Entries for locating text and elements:
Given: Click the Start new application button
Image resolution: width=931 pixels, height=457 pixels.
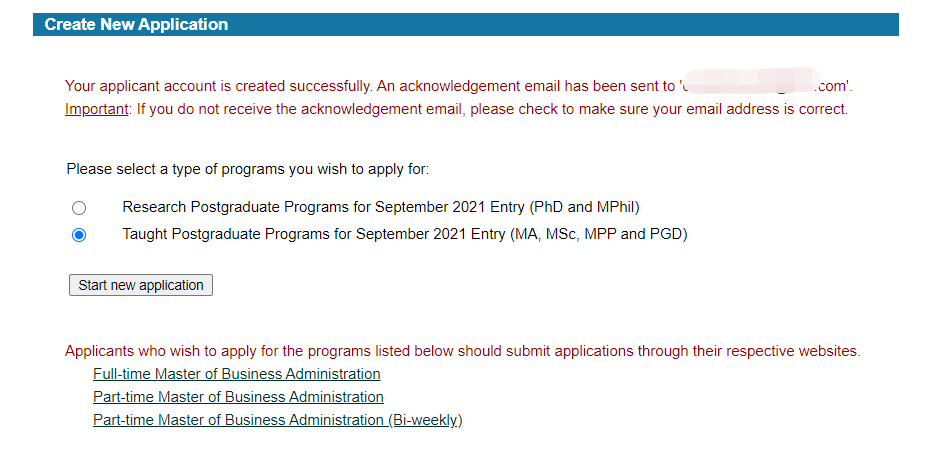Looking at the screenshot, I should (x=141, y=285).
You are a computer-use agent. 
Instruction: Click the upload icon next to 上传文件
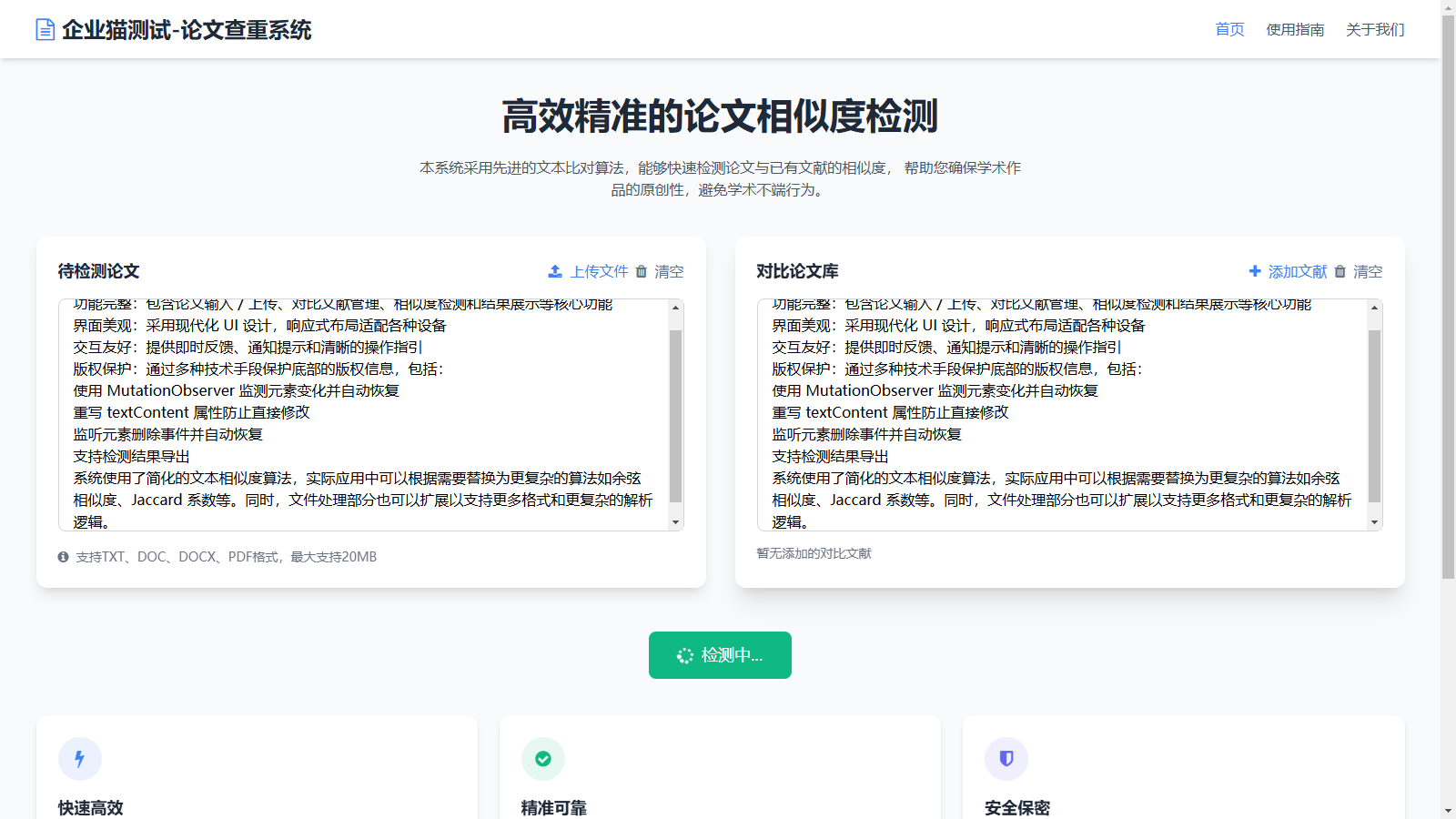pos(554,270)
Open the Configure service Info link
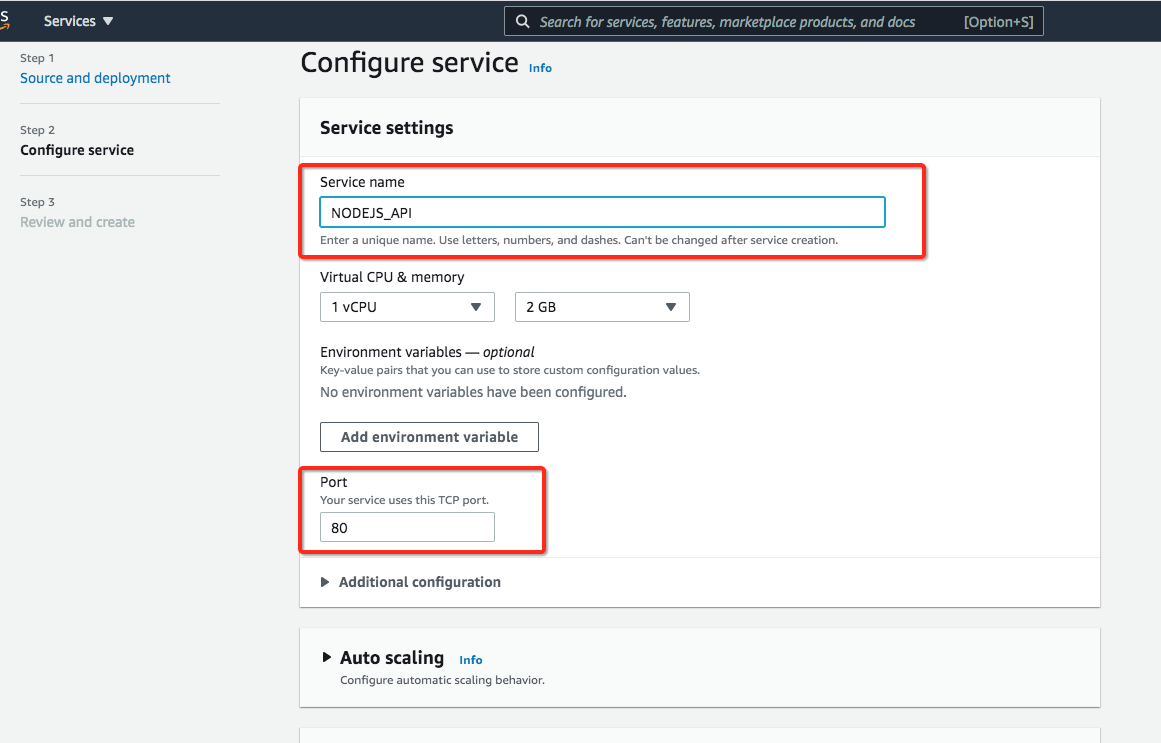1161x743 pixels. click(x=540, y=68)
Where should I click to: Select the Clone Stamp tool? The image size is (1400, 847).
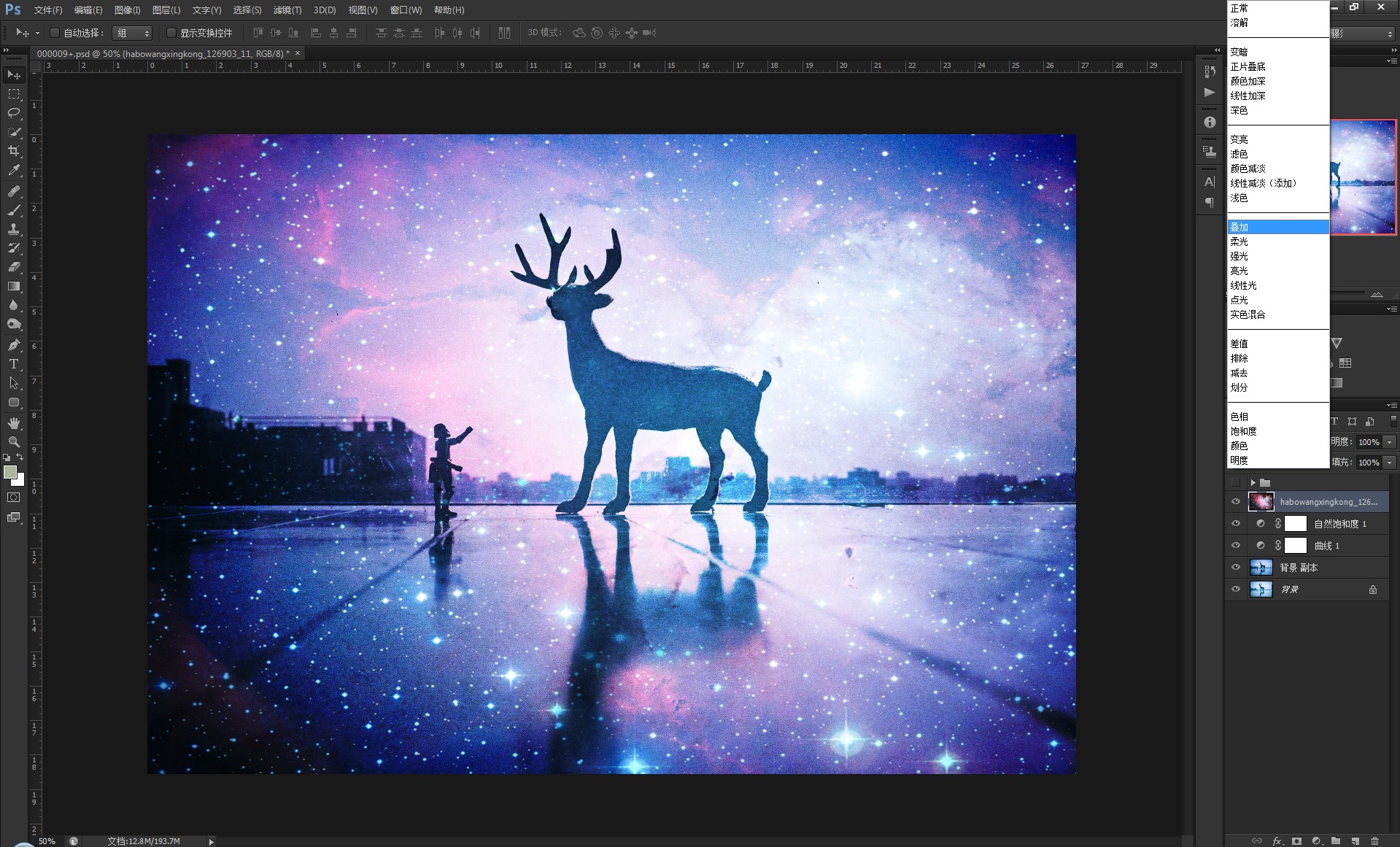coord(14,229)
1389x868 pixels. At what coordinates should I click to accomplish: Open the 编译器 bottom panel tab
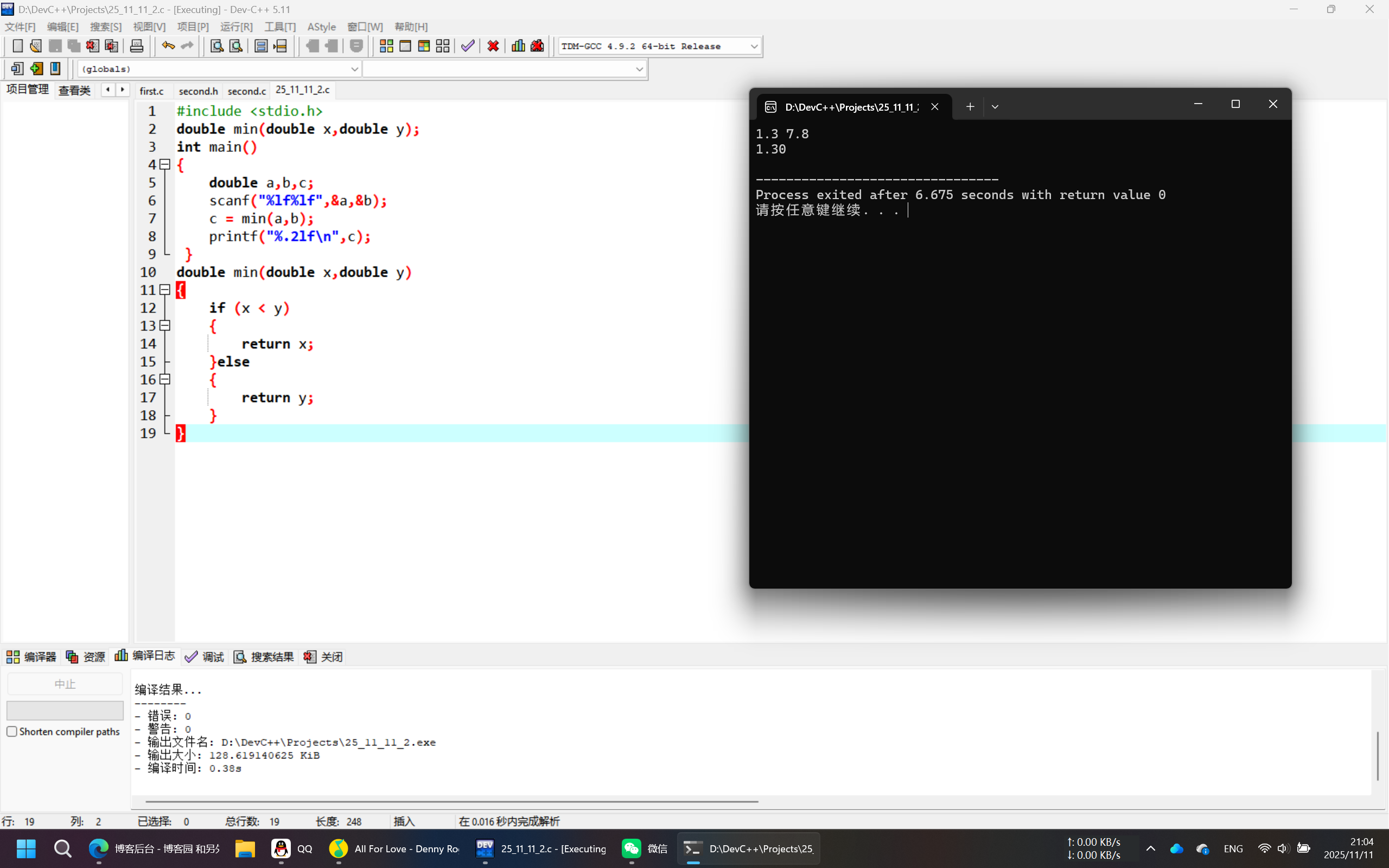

* [WORK INSTRUCTIONS]: Copy out every entry above, changing "upload icon" to "download icon" and keeping everything else the same. Leave the pictures out.

* [RESULT]:
Given: Click the Start new application button
Image resolution: width=931 pixels, height=457 pixels.
Looking at the screenshot, I should (x=141, y=285).
You are a computer-use agent. 
Instruction: Click the download icon next to 上传文件
pos(554,270)
Open the Configure service Info link
1161x743 pixels. click(x=540, y=68)
Where should I click to: Select the Clone Stamp tool? The image size is (1400, 847).
coord(14,229)
1389x868 pixels. At what coordinates should I click to accomplish: Open the 编译器 bottom panel tab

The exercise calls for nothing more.